Cluster computing

Thursday, November 10, 2022

Multitenant architecture patterns

Several patterns can help plan and build the data architecture for SaaS applications. A well-designed SaaS application can demonstrate scalability, configurability, zero downtime and multi-tenant efficiency. These qualities cannot be mutually exclusive. For example, optimizing for multitenant efficiency in a shared environment must not compromise the level of security safeguarding data access. A security pattern to resolve this conflict involves the use of “virtual isolation” mechanisms such as permission, SQL views and encryption.

Trusted database connections:

Access to data stored in databases is secured using one of two methods: impersonation and trusted subsystem account. The former enables users to access different database objects. The latter is for applications to connect to database using process identity and involves additional security to be implemented in the application itself. For multitenant applications where each tenant grants access to end user accounts, a hybrid approach is justified.

Secure database tables

This involves granting select, update, insert, delete on [TableName] for [UserName] and must be done once during the tenant provisioning process. It is appropriate for separate database and separate schema approaches.

Tenant View Filter:

SQL Views can be used to grant individual tenants access to some of the rows in each table, while preventing them from accessing other rows. A predicate is added to filter the records from say a SELECT statement. This predicate can use a built-in function to determine the security identifier of the user account accessing the database and matched with the column values corresponding to a tenant. Unlike secure database tables pattern, this uses shared schema with tenant qualification.

Tenant Data Encryption:

A way to further protect tenant data is by encrypting it within the database. Encryption can be done with both symmetric as well as asymmetric key. In symmetric cryptography, a key is used to encrypt and decrypt data. In asymmetric cryptography, two keys are used, namely, the private key and the public key. Data is encrypted with the public key but decrypted with the private key. Public key cryptography requires significant more computing power. A better approach might be to use a key wrapping system that combines the advantage of both systems.

Extensibility patterns include custom columns and preallocated fields. Since different organizations have their own unique needs, some customizations are required. Preallocated fields is a technique to simply include a preset number of custom fields in every table. These additional fields are used differently by different tenants.

Custom fields are limited by their number. An alternative technique is to use tagging with name value pairs. When metadata defines separate labels and data types for each of the tenants’ custom fields, the data model can be extended arbitrarily. The main drawback is that it adds a level of complexity for database functions such as indexing, querying, and updating records.

Custom columns are those that can be added to the tenant’s tables directly. Custom rows can be added to a dedicated table without altering the data model for other tenants.

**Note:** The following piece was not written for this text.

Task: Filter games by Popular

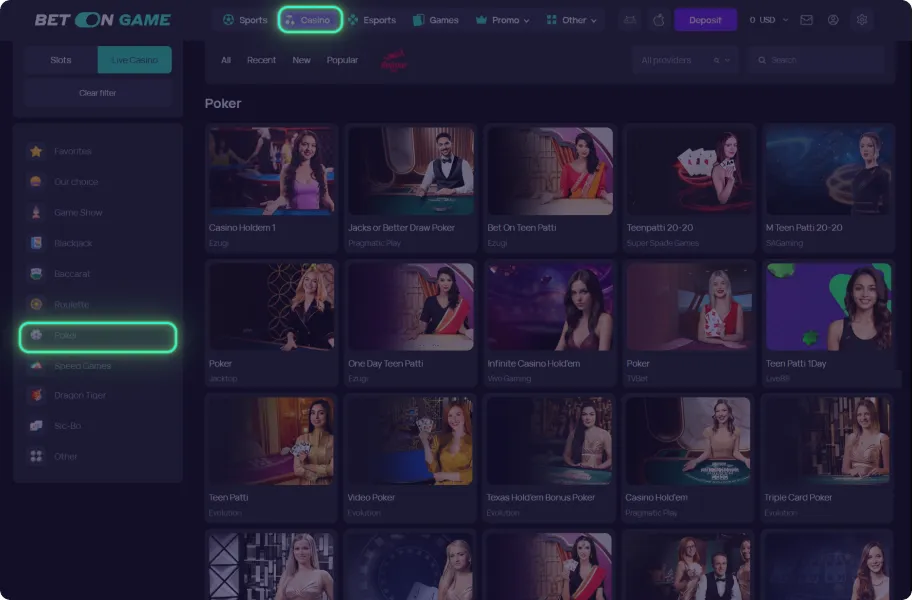Action: pyautogui.click(x=342, y=60)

Data model extensions help only with the storage and not the operations. Any extension must be paired with a mechanism for integrating the additional fields into the application’s functionality.

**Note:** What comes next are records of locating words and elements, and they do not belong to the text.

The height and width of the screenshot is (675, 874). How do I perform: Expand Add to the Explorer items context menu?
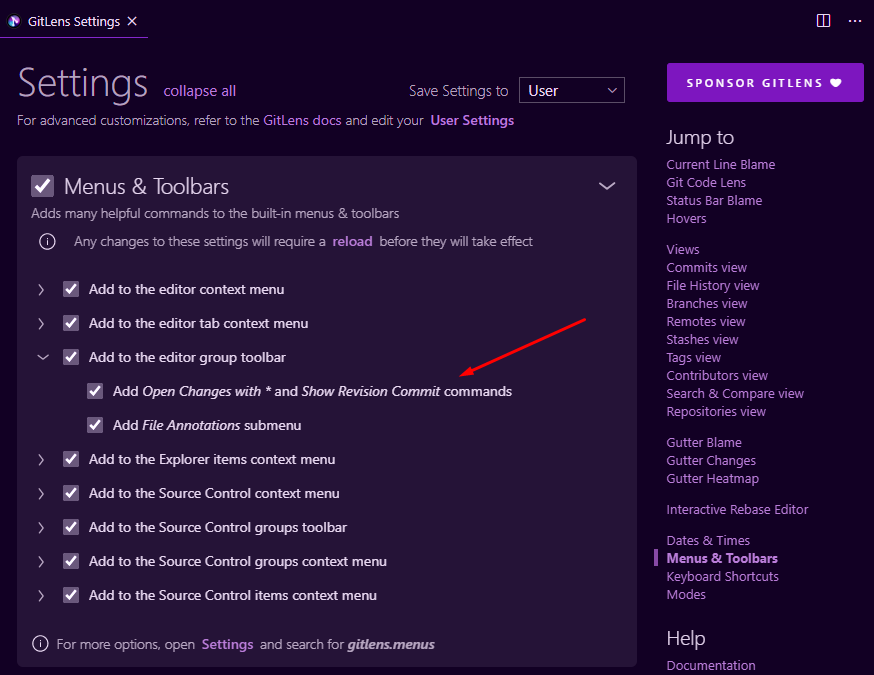(x=41, y=459)
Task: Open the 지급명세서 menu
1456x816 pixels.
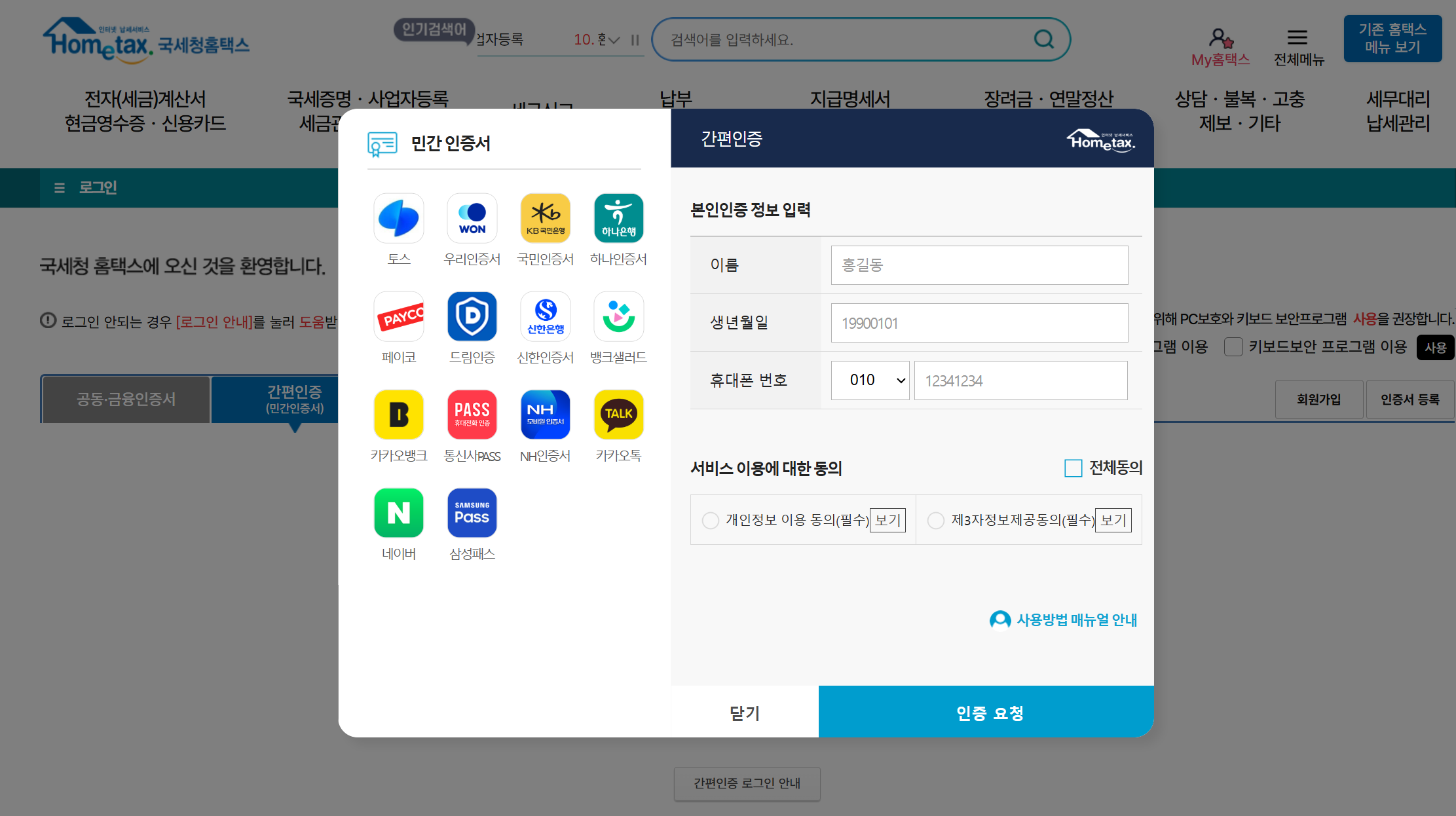Action: click(849, 99)
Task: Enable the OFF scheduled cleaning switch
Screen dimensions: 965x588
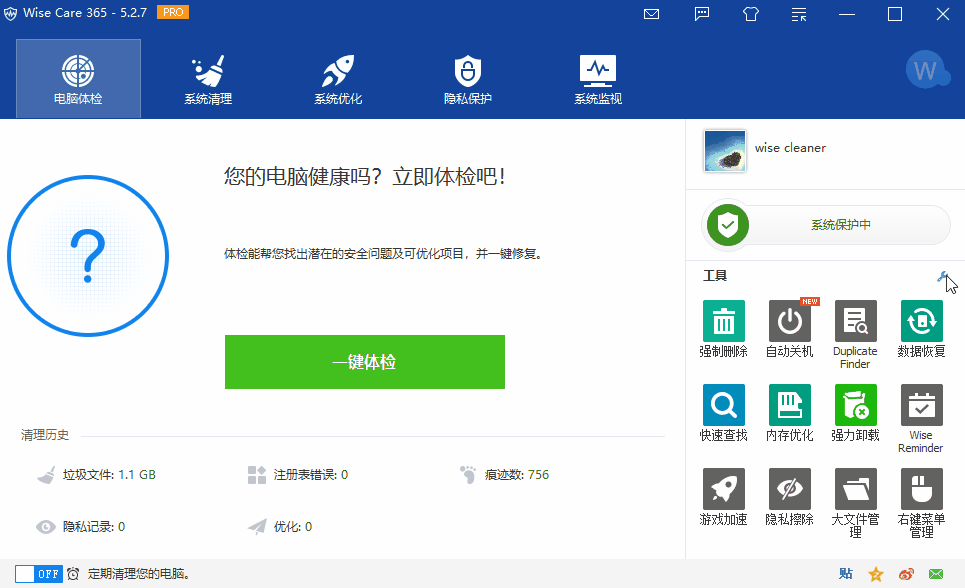Action: (x=39, y=573)
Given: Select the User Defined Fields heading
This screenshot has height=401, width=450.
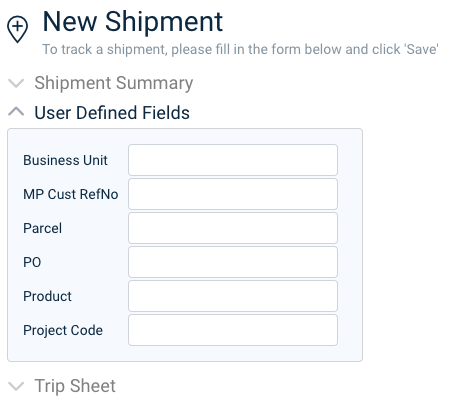Looking at the screenshot, I should pos(112,112).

Scalability patterns are useful for large scale enterprise software. Scalability is even more important because data belonging to all the customers must be supported. ISVs building on-premises software might be familiar with shifting minor leagues to majors, but the game also changes because the scope widens to supporting a vast user base. Databases can be scaled up or out and it is important to differentiate between scaling the application and scaling the data.

Wednesday, November 9, 2022

3 distinct Multitenant data architecture:

Introduction:

The earlier articles focused on developing a rigid definition and framework for evaluating and comparing different multitenant data architectures. A set of seventeen criteria were used to comprehensively articulate the effects of the choices made in the multitenant architectures and these choices manifested in combinations of application and database variations as (AD, DD), (AS, DD), (AI, DD), (AD, DS), (AS, DS), (AI, DS), (AD, DB), (AS, DB), (AI, DB), (AD, DC), (AS, DC), (AI, DC) where the notations are explained in the legend. This article talks about the best practices in terms of patterns for realizing the data architectures.

Description:

A number of patterns can help plan and build the data architecture for SaaS applications. A well designed SaaS application can demonstrate scalability, configurability, zero downtime and multi-tenant efficiency. These qualities cannot be mutually exclusive. For example, optimizing for multitenant efficiency in a shared environment must not compromise the level of security safeguarding data access. A security pattern to resolve this conflict involves the use of “virtual isolation” mechanisms such as permission, SQL views and encryption.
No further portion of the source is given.